(Your instructions):
Nothing but the lines from the one showing "The height and width of the screenshot is (244, 394)." through the final line of the data below belongs in the answer, duplicated exactly and without pictures.

Stored data entries:
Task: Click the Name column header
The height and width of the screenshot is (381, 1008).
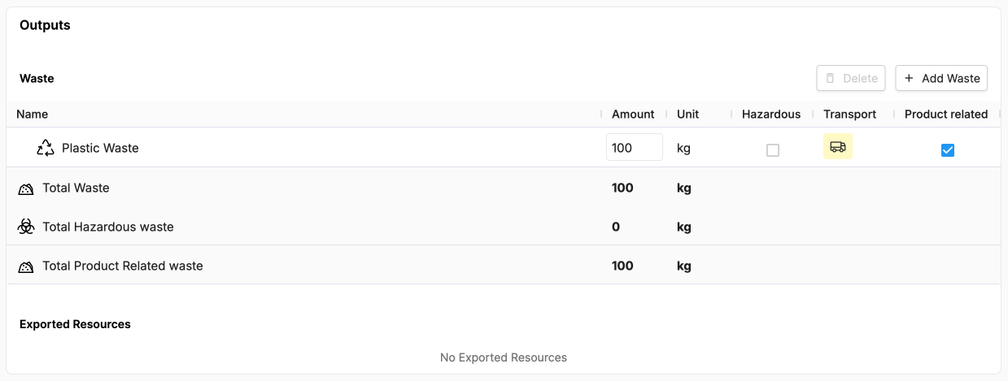Action: (33, 115)
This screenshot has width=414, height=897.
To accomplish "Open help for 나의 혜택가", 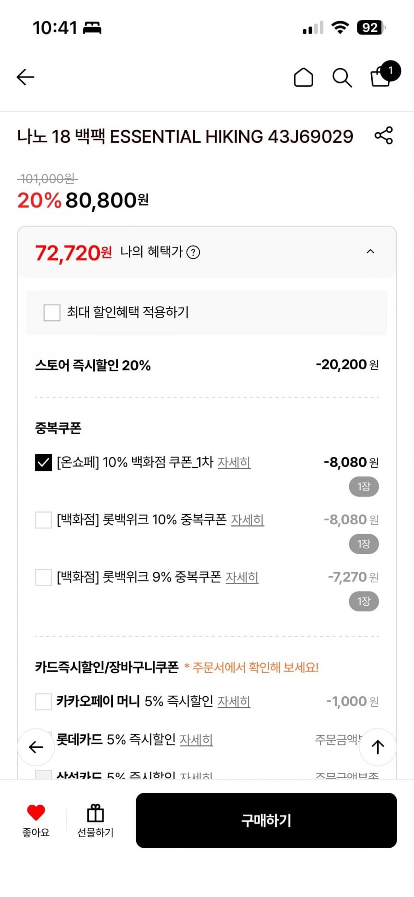I will [x=193, y=252].
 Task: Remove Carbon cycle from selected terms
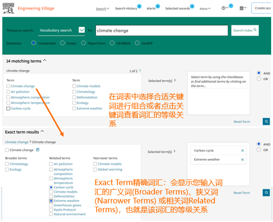point(242,150)
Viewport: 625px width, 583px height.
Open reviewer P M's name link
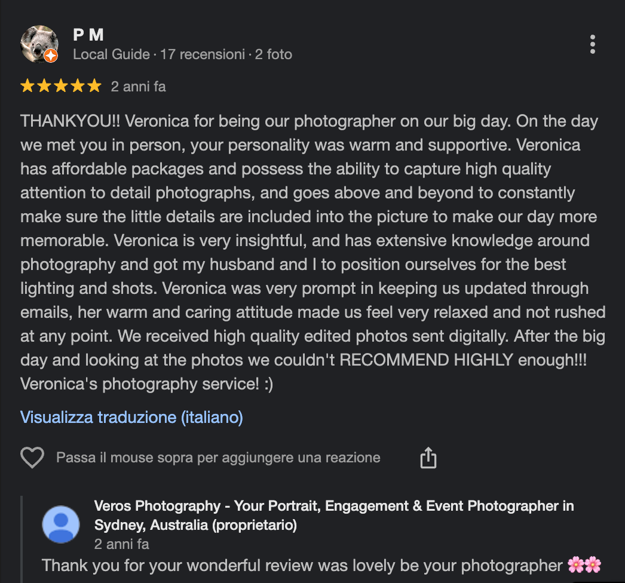(x=88, y=35)
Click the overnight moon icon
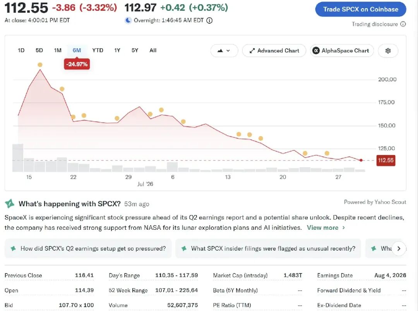The width and height of the screenshot is (418, 311). coord(128,20)
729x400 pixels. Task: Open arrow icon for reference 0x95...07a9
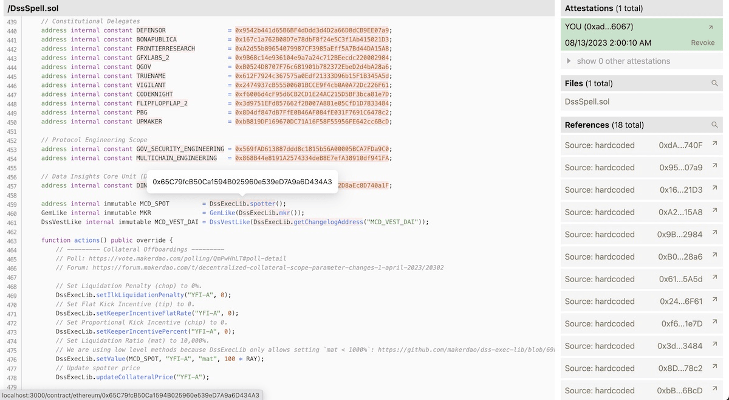(714, 167)
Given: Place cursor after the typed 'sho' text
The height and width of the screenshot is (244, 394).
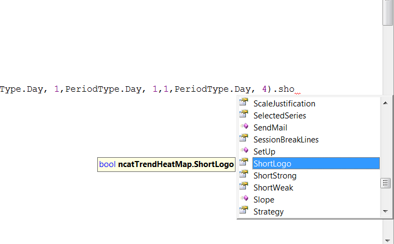Looking at the screenshot, I should [x=296, y=89].
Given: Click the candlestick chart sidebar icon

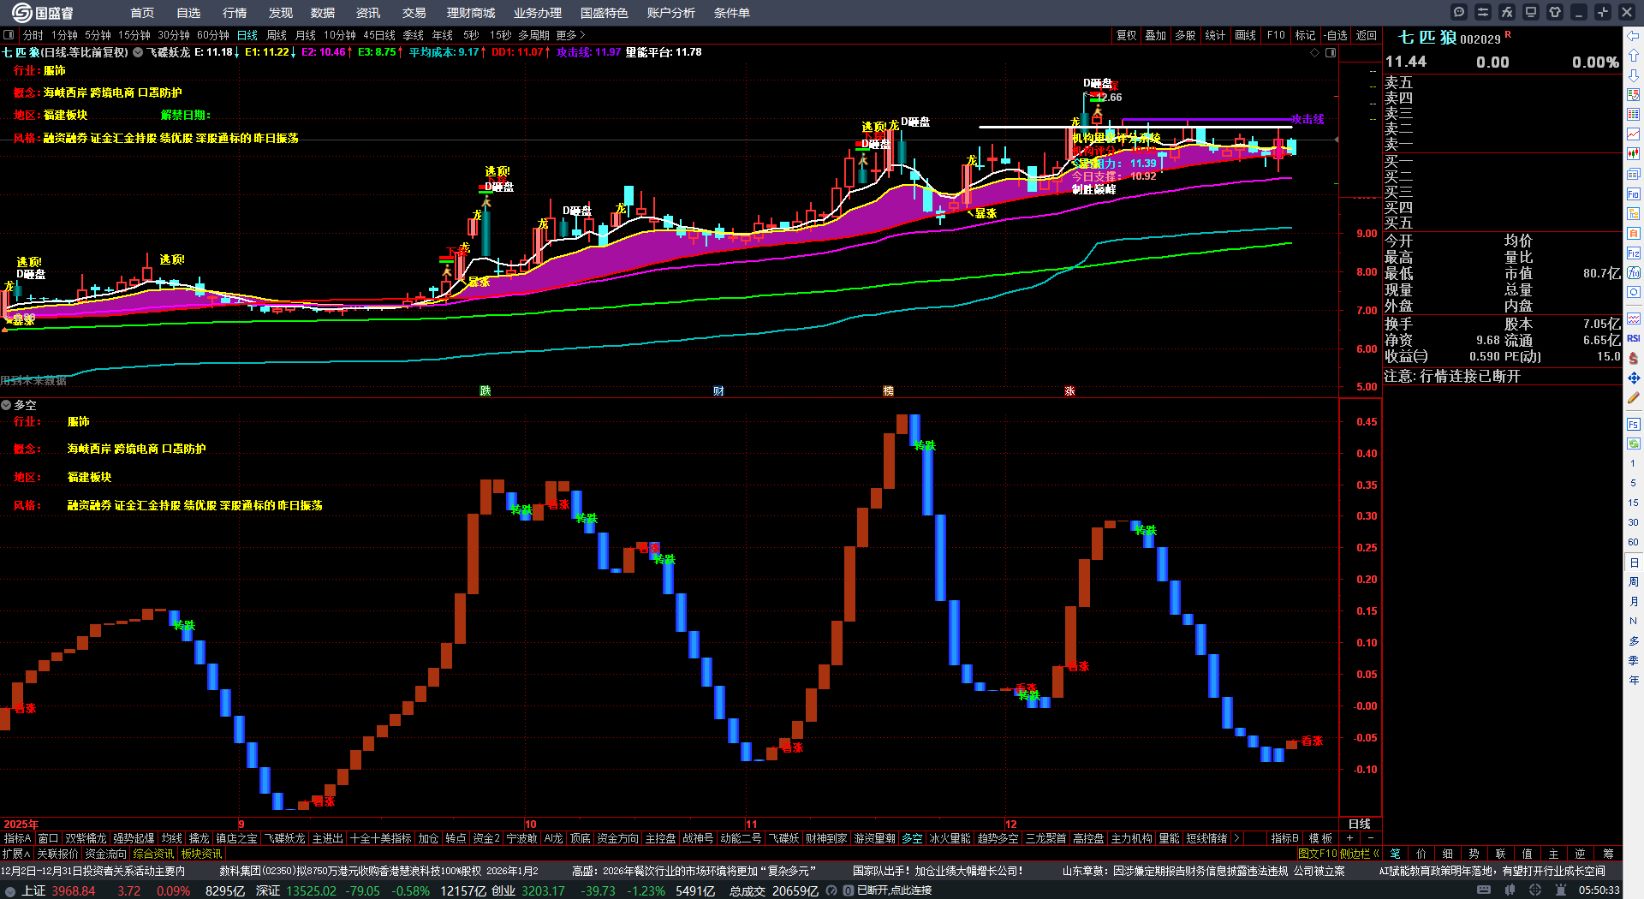Looking at the screenshot, I should click(x=1633, y=154).
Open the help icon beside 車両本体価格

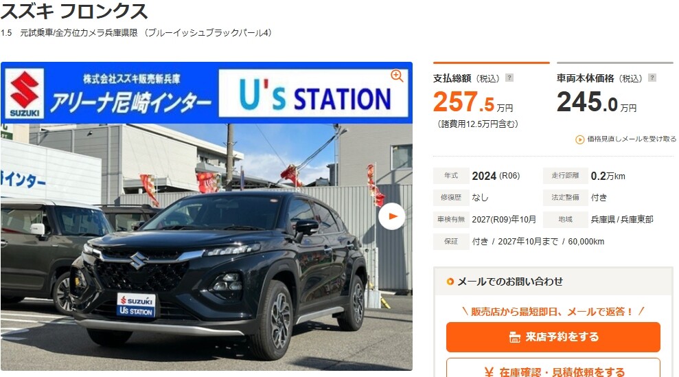pyautogui.click(x=652, y=78)
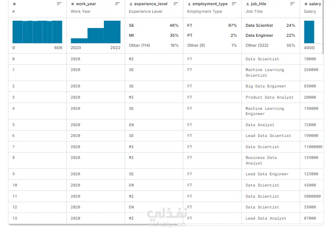The height and width of the screenshot is (228, 334).
Task: Click sort icon of experience_level column
Action: (176, 4)
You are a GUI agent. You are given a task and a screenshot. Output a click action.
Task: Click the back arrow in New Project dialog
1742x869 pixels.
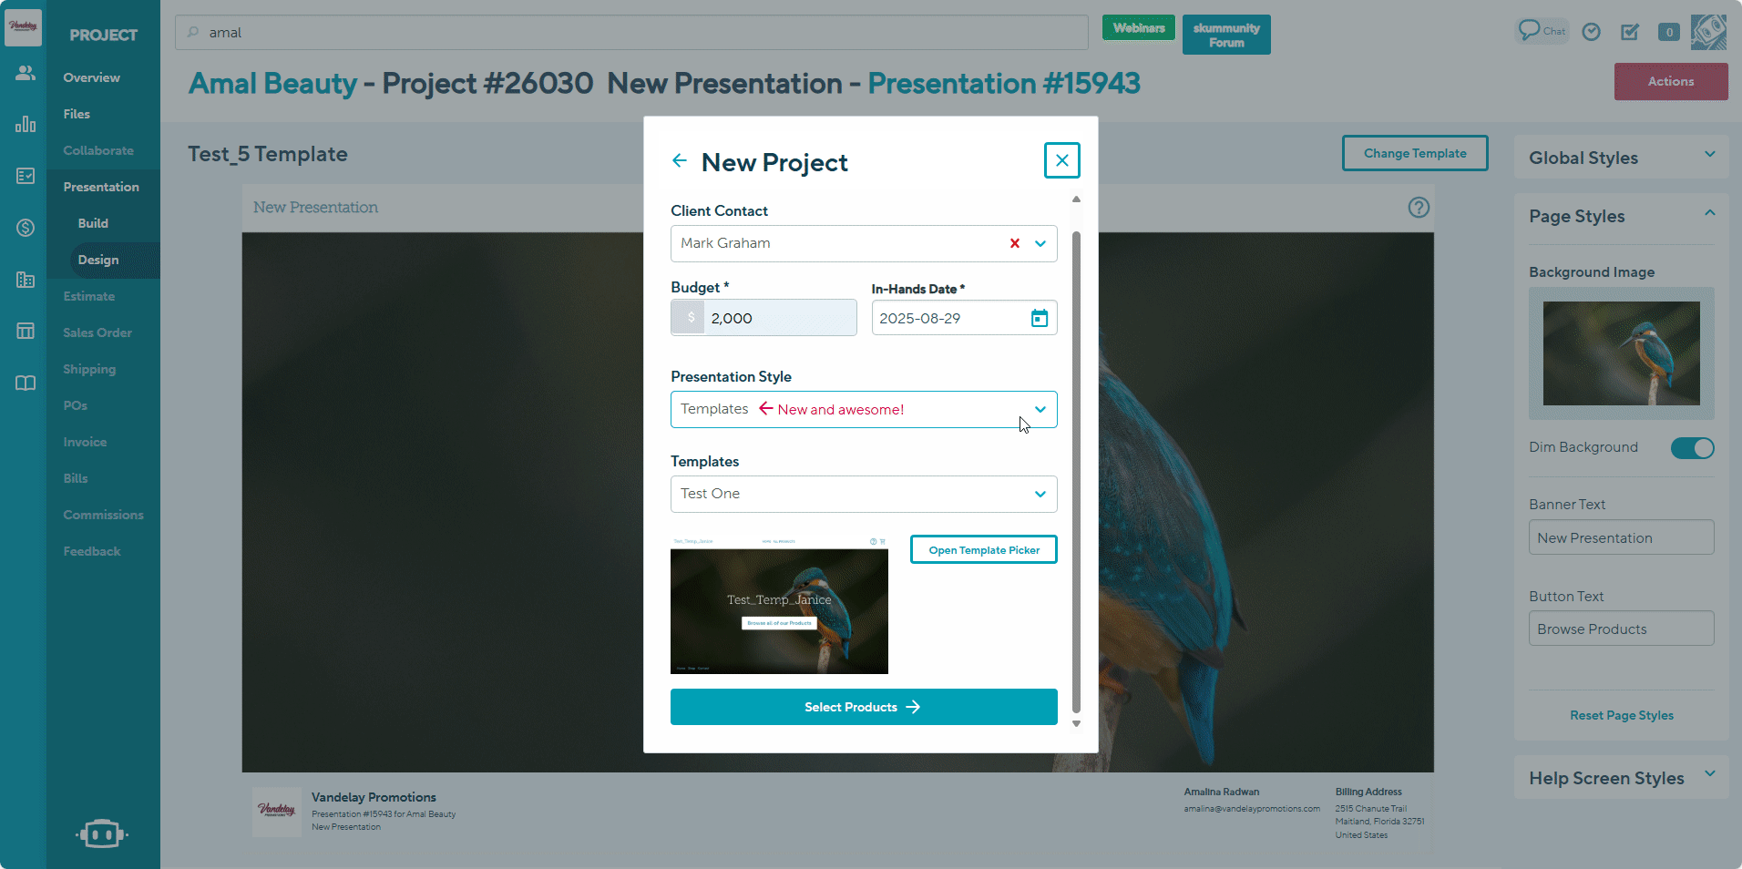click(679, 161)
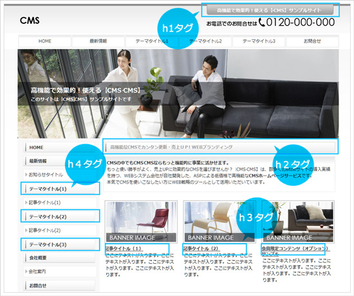Click the arrow icon next to お知らせタイトル
354x296 pixels.
click(x=26, y=174)
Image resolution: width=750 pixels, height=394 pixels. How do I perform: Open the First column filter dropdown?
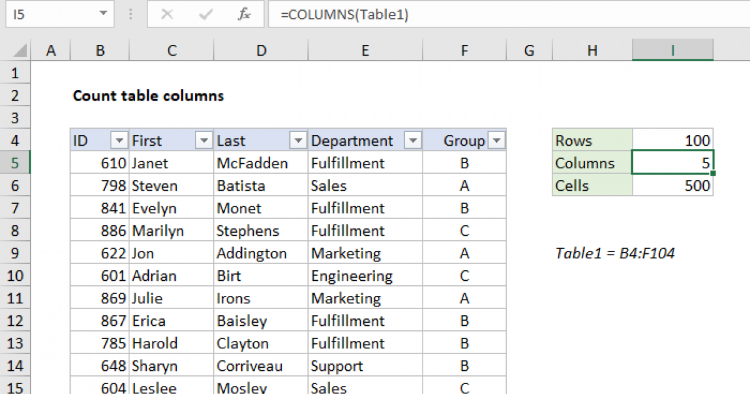204,140
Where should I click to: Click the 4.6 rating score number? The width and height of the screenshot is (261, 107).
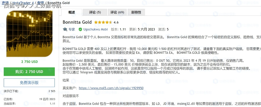[116, 22]
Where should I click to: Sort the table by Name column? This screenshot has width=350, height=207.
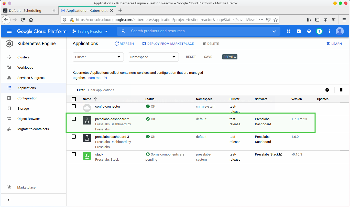87,99
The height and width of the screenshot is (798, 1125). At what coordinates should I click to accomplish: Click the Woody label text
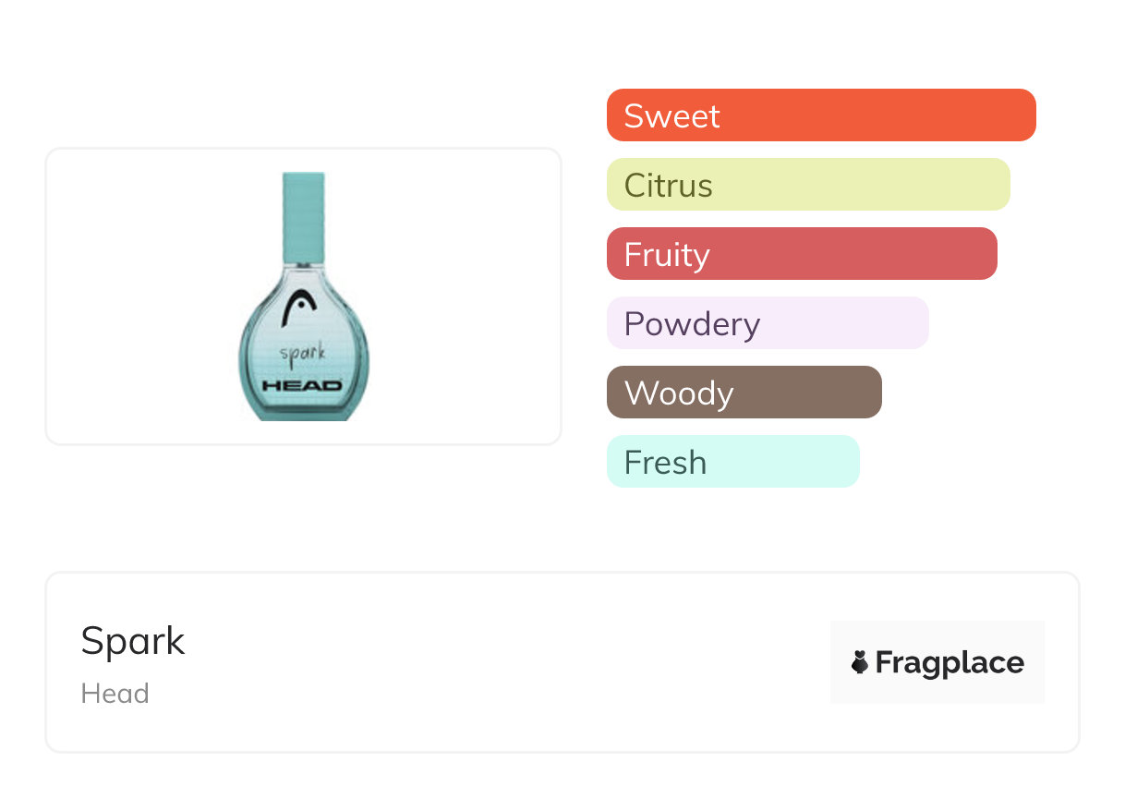tap(679, 393)
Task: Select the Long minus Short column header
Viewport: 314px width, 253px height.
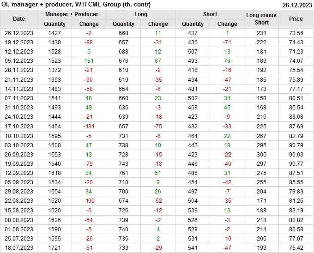Action: pyautogui.click(x=261, y=19)
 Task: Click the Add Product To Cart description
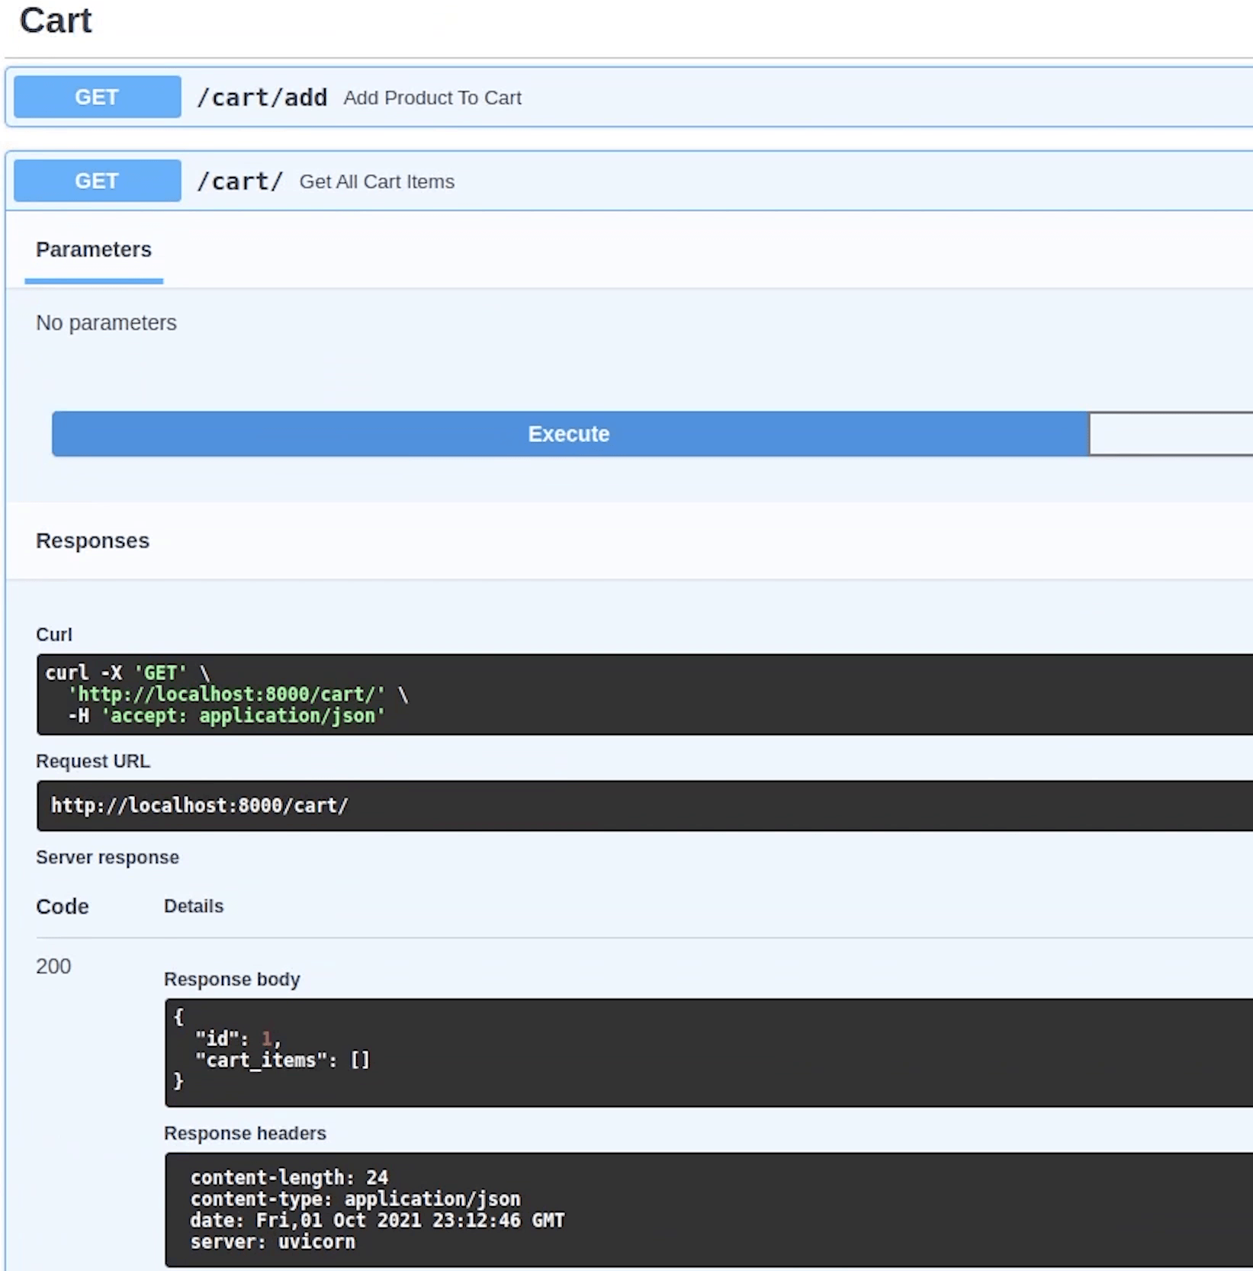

(Output of the task):
The height and width of the screenshot is (244, 394).
Looking at the screenshot, I should [x=296, y=89].
Given: Click the candlestick chart sidebar icon

Looking at the screenshot, I should click(x=1633, y=154).
Open the help icon beside 車両本体価格

pyautogui.click(x=652, y=78)
The height and width of the screenshot is (228, 334).
Task: Click sort icon of experience_level column
Action: (176, 4)
You are a GUI agent. You are given a task and a screenshot. Output a click action.
Task: Click the back arrow in New Project dialog
1742x869 pixels.
click(679, 161)
Click the arrow icon next to お知らせタイトル
354x296 pixels.
click(x=26, y=174)
Image resolution: width=750 pixels, height=394 pixels. How do I perform: Open the First column filter dropdown?
204,140
Where should I click to: Click the 4.6 rating score number? The width and height of the screenshot is (261, 107).
[116, 22]
Where should I click to: Sort the table by Name column? This screenshot has width=350, height=207.
87,99
The height and width of the screenshot is (798, 1125). At what coordinates should I click to accomplish: Click the Woody label text
tap(679, 393)
Task: Select the Long minus Short column header
Viewport: 314px width, 253px height.
Action: pyautogui.click(x=261, y=19)
 Task: Click the Add Product To Cart description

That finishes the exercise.